▶ [Task details] Word for word, copy the line that contains "Auskunftspflicht (867, 1020)" and each line after it in the data below. Pictures stay out of the copy.
BEGIN
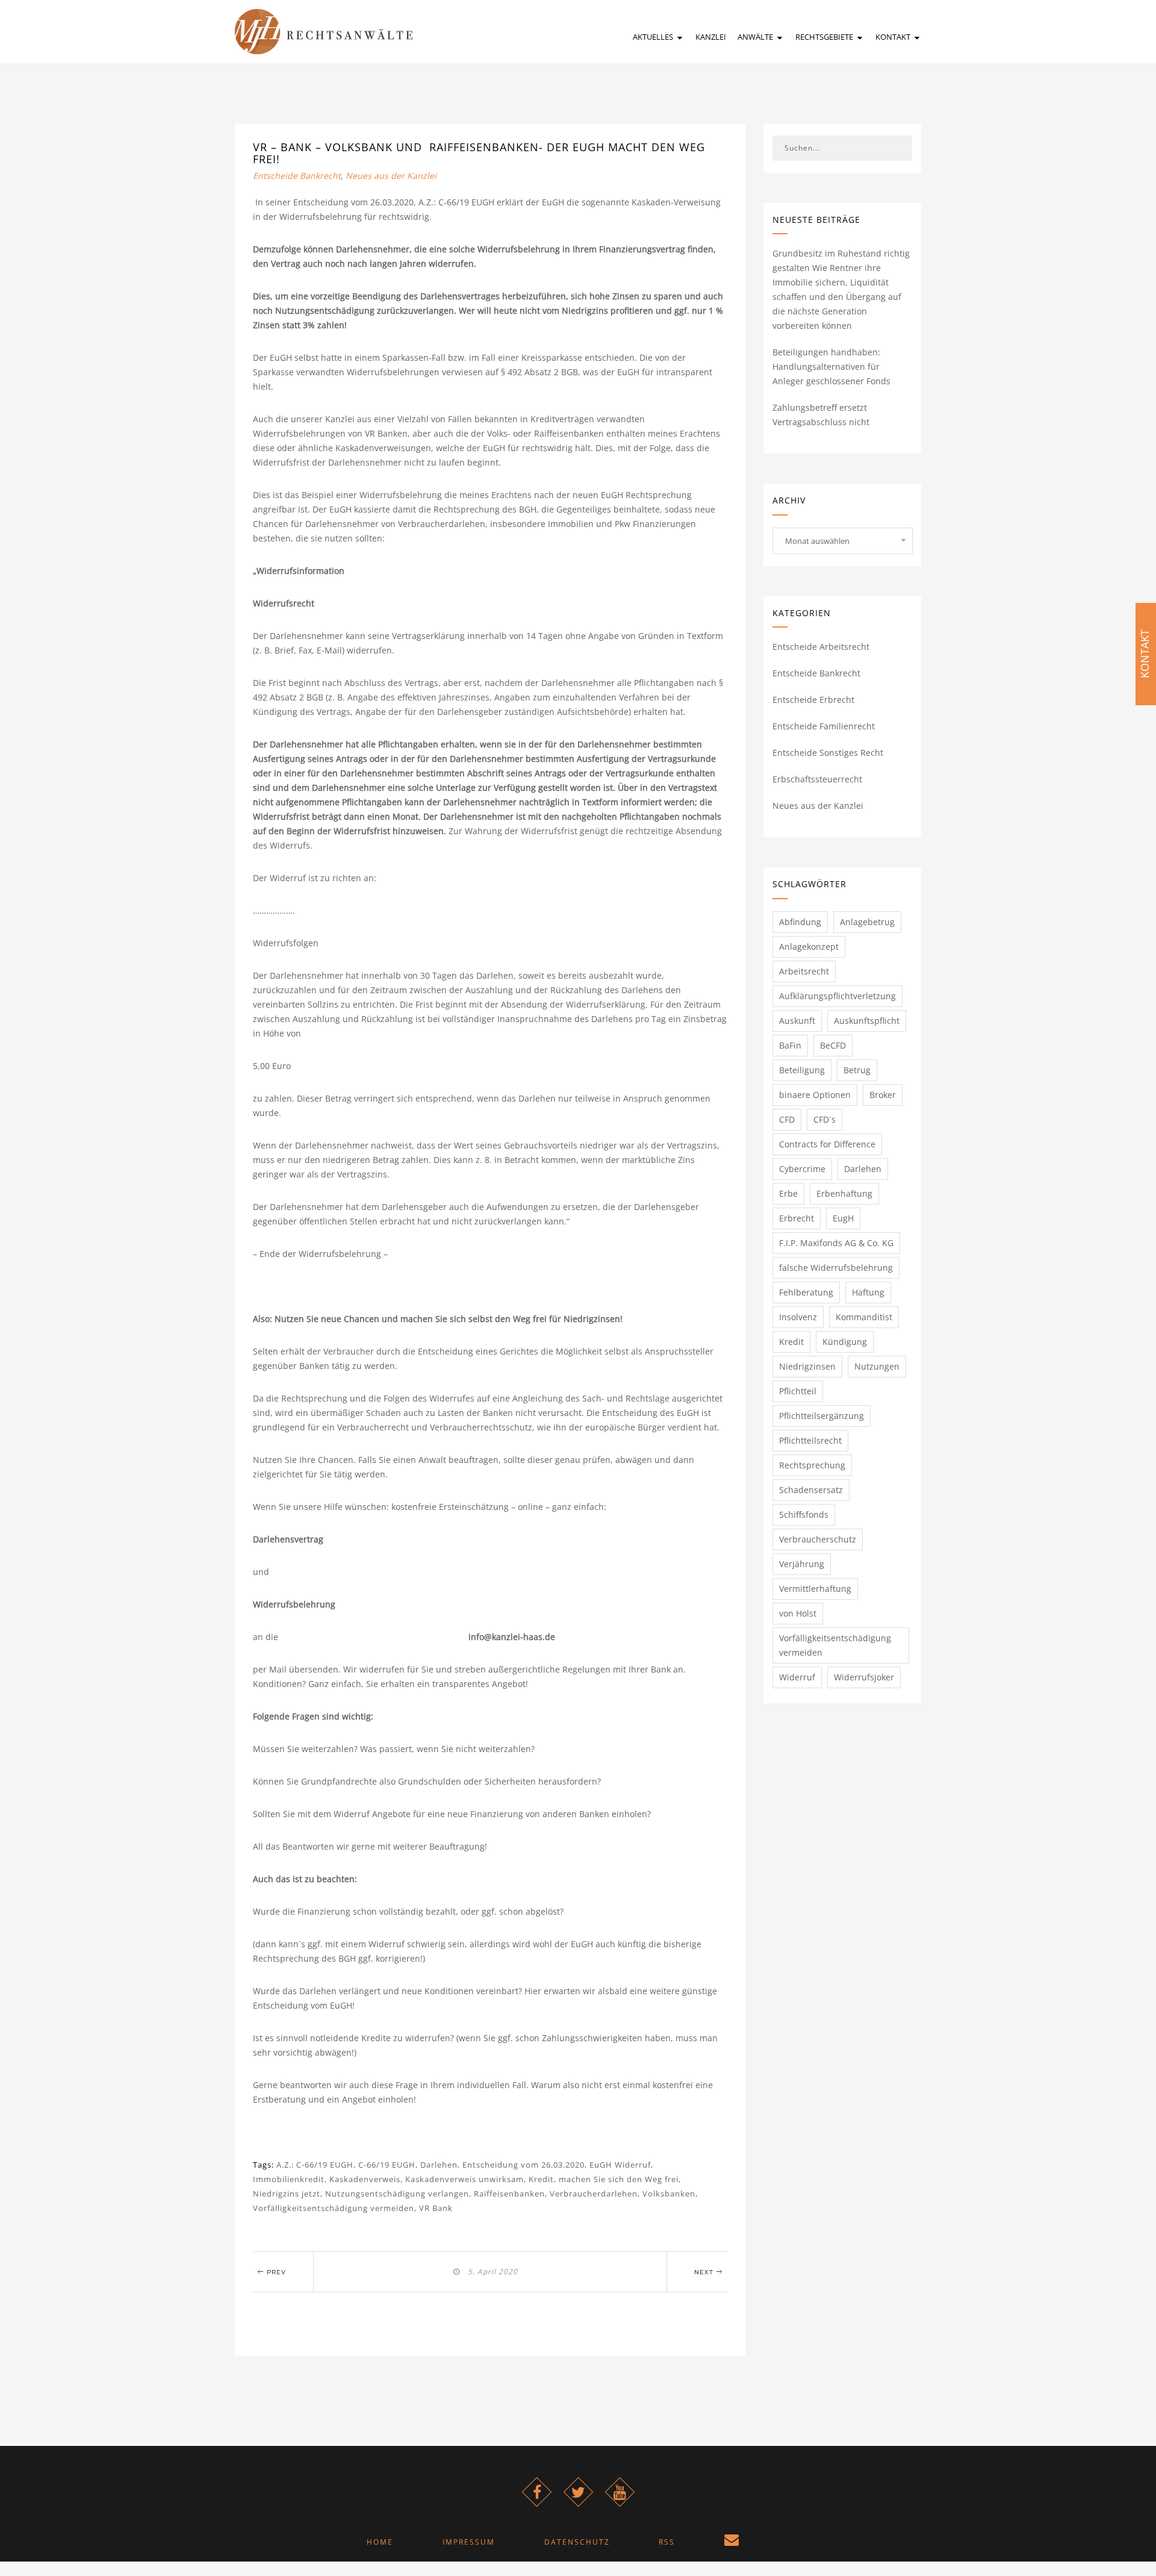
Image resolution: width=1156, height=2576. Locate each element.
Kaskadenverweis (364, 2179)
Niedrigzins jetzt (286, 2193)
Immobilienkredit (289, 2179)
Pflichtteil (797, 1391)
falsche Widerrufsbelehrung (836, 1267)
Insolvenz (798, 1317)
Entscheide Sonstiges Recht (827, 752)
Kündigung (844, 1341)
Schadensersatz (811, 1489)
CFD (787, 1119)
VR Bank (436, 2208)
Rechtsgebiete (825, 36)
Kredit (541, 2179)
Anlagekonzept (809, 946)
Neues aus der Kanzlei (391, 175)
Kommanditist (864, 1317)
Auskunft (797, 1020)
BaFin (790, 1045)
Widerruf (797, 1677)
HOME (380, 2542)
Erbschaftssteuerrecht (817, 779)
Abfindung (800, 922)
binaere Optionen (815, 1094)
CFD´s (824, 1119)
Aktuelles (654, 36)
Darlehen (439, 2164)
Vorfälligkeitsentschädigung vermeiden (333, 2208)
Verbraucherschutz (817, 1539)
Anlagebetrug (867, 922)
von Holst (797, 1613)
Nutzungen (877, 1366)
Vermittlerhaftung (815, 1588)
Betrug (857, 1070)
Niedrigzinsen (807, 1366)
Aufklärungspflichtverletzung (837, 996)
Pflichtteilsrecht (810, 1440)
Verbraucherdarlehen (594, 2193)
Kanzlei (710, 36)
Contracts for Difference (827, 1144)
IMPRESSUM (469, 2542)
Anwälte (756, 36)
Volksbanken (668, 2193)
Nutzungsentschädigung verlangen (397, 2193)
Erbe (788, 1193)
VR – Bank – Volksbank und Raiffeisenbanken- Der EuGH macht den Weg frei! (479, 153)
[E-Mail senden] (732, 2542)
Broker (882, 1094)
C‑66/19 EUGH (386, 2164)
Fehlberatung (806, 1292)
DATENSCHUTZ (577, 2542)
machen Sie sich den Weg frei (619, 2179)
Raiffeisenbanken (509, 2193)
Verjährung (801, 1564)
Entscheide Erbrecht (813, 699)
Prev (275, 2272)
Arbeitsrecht (804, 971)
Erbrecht (796, 1218)
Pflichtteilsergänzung (821, 1415)
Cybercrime (802, 1168)
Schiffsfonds (803, 1514)
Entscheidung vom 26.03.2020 (523, 2164)
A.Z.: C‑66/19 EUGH (314, 2164)
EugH (843, 1218)
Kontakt (893, 36)
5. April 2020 (490, 2271)
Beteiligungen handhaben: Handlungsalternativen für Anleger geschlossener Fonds (831, 366)
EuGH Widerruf (620, 2164)
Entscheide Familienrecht (823, 726)
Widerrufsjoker (864, 1677)
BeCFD (833, 1045)
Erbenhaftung (844, 1193)
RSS (667, 2542)
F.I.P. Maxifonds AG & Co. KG (836, 1243)
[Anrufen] (789, 2542)
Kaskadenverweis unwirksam (464, 2179)
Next (705, 2272)
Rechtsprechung (812, 1465)
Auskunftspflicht (867, 1020)
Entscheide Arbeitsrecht (820, 646)
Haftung (868, 1292)
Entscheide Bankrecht (297, 175)
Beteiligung (802, 1070)
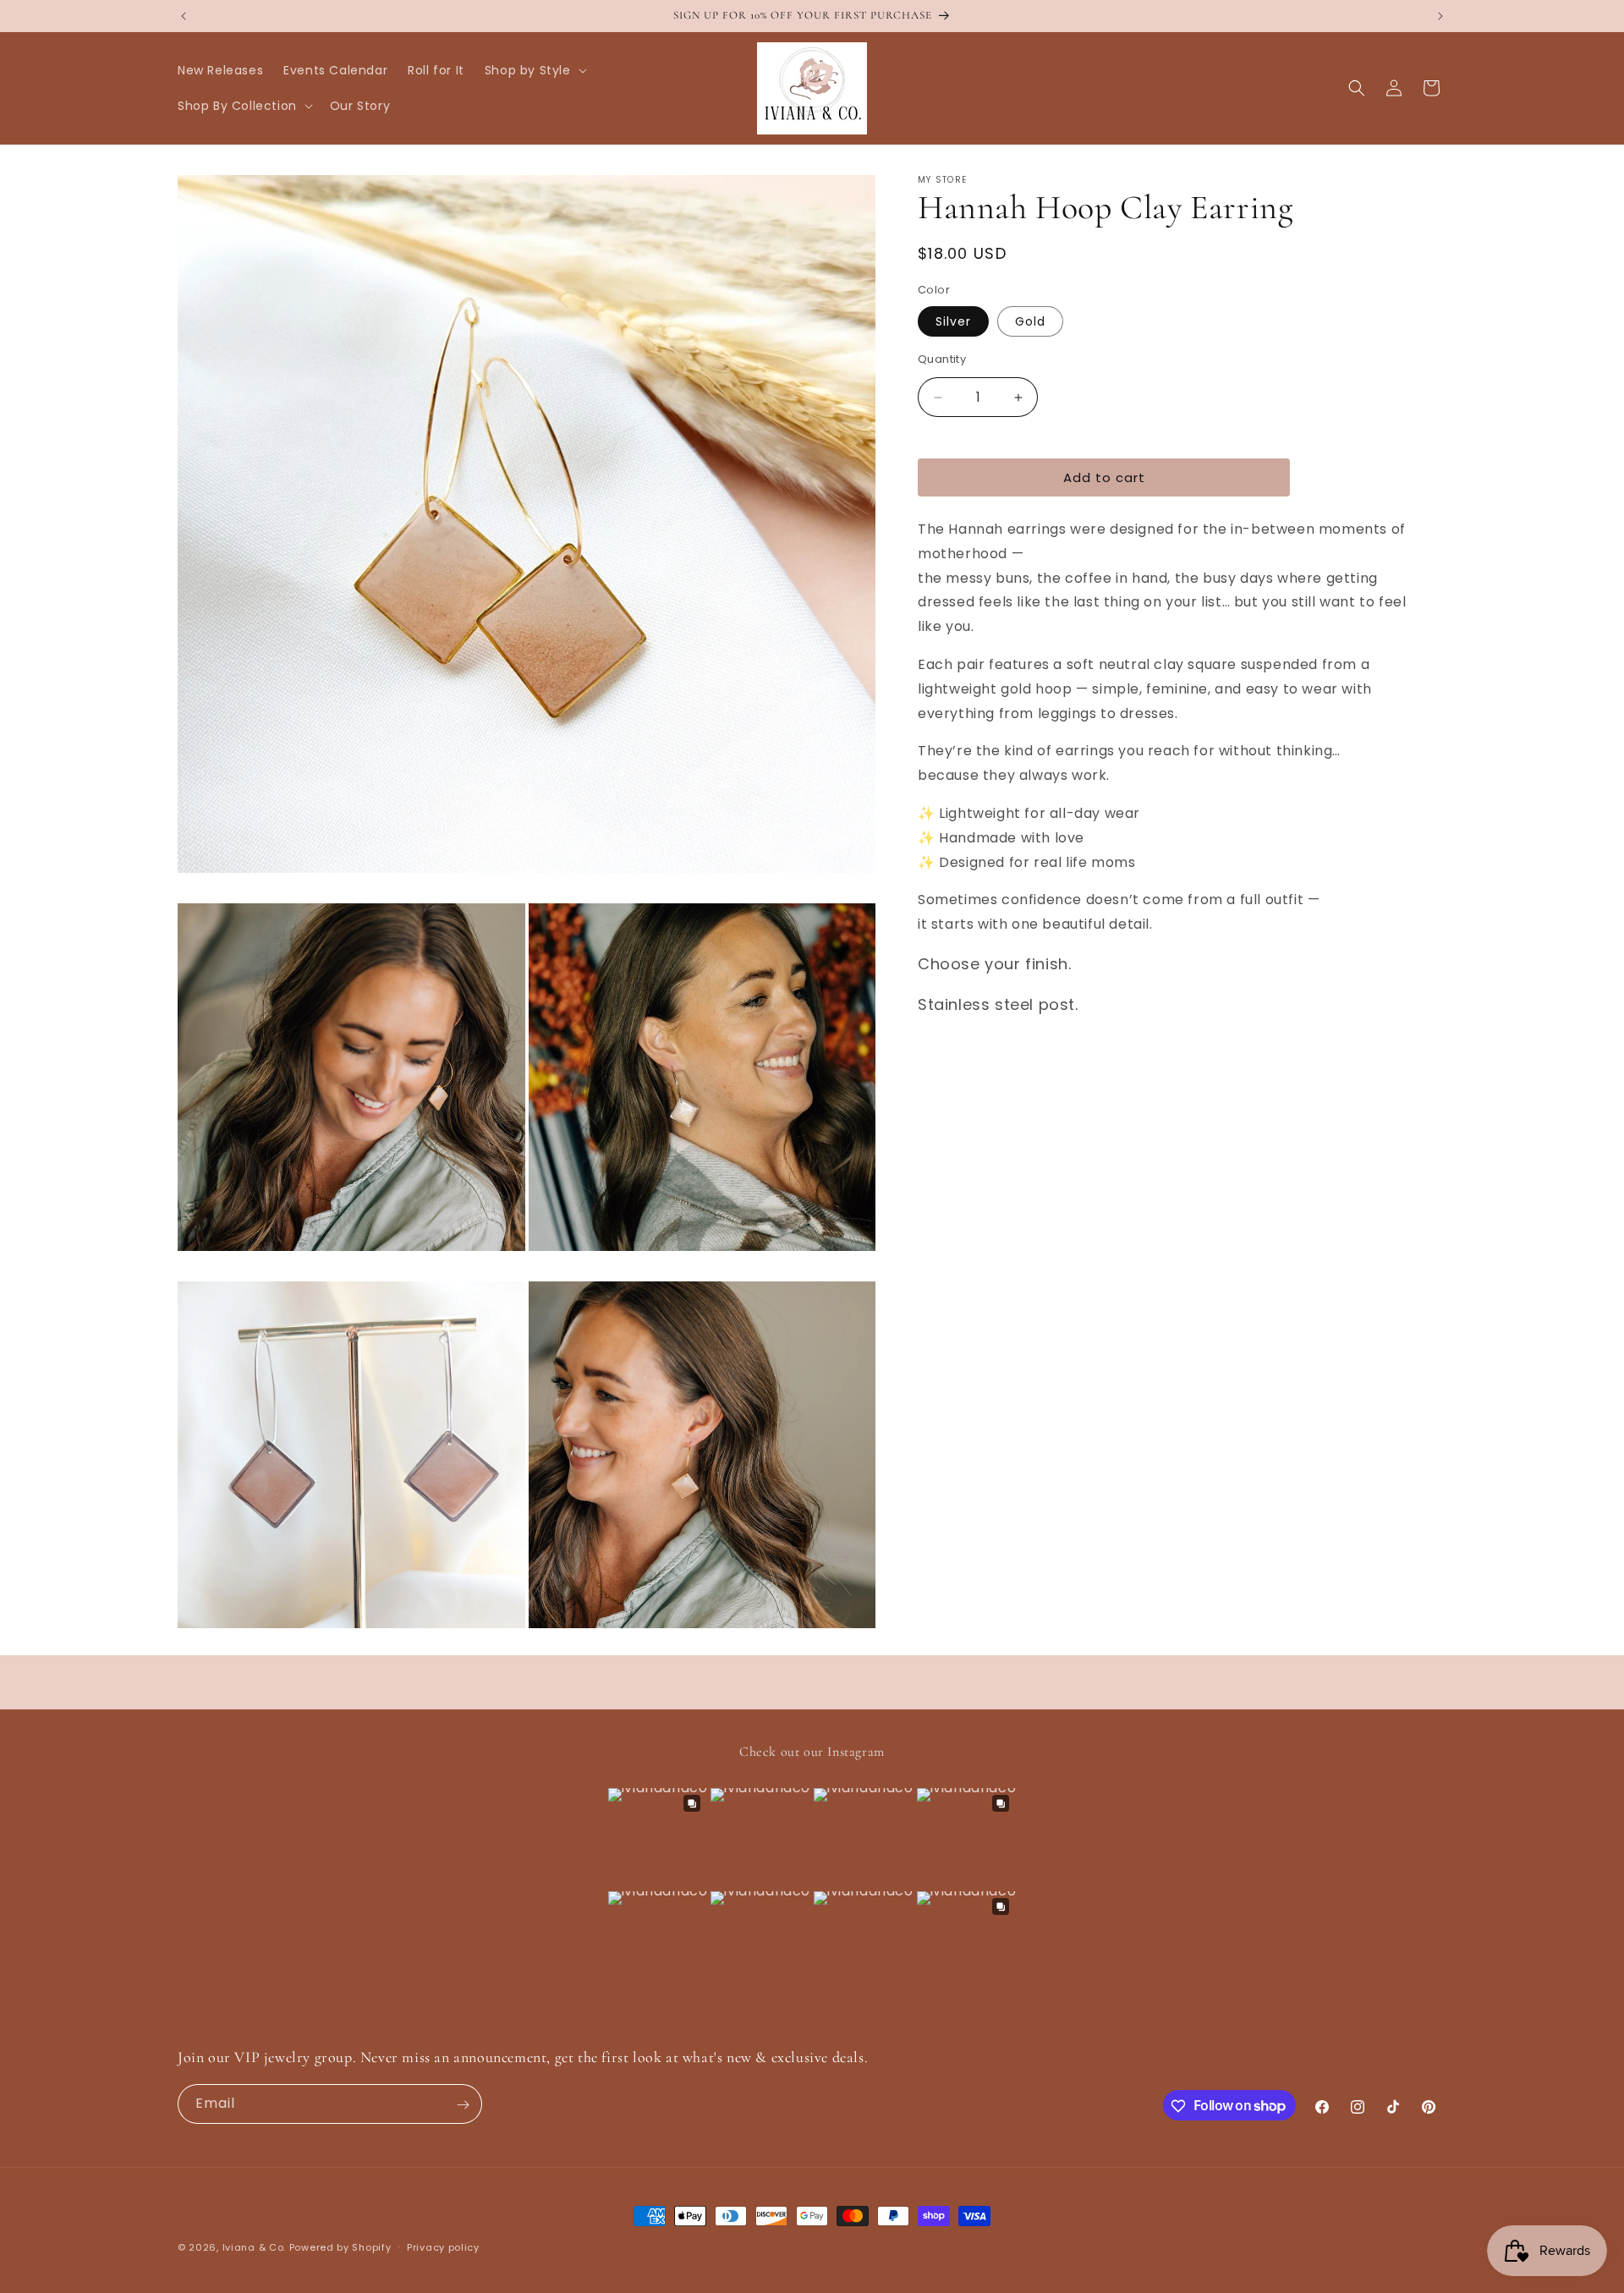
END
▶ [Written response]
Auskunftspflicht (867, 1020)
Entscheide Arbeitsrecht (820, 646)
Haftung (868, 1292)
Entscheide Bankrecht (297, 175)
Beteiligung (802, 1070)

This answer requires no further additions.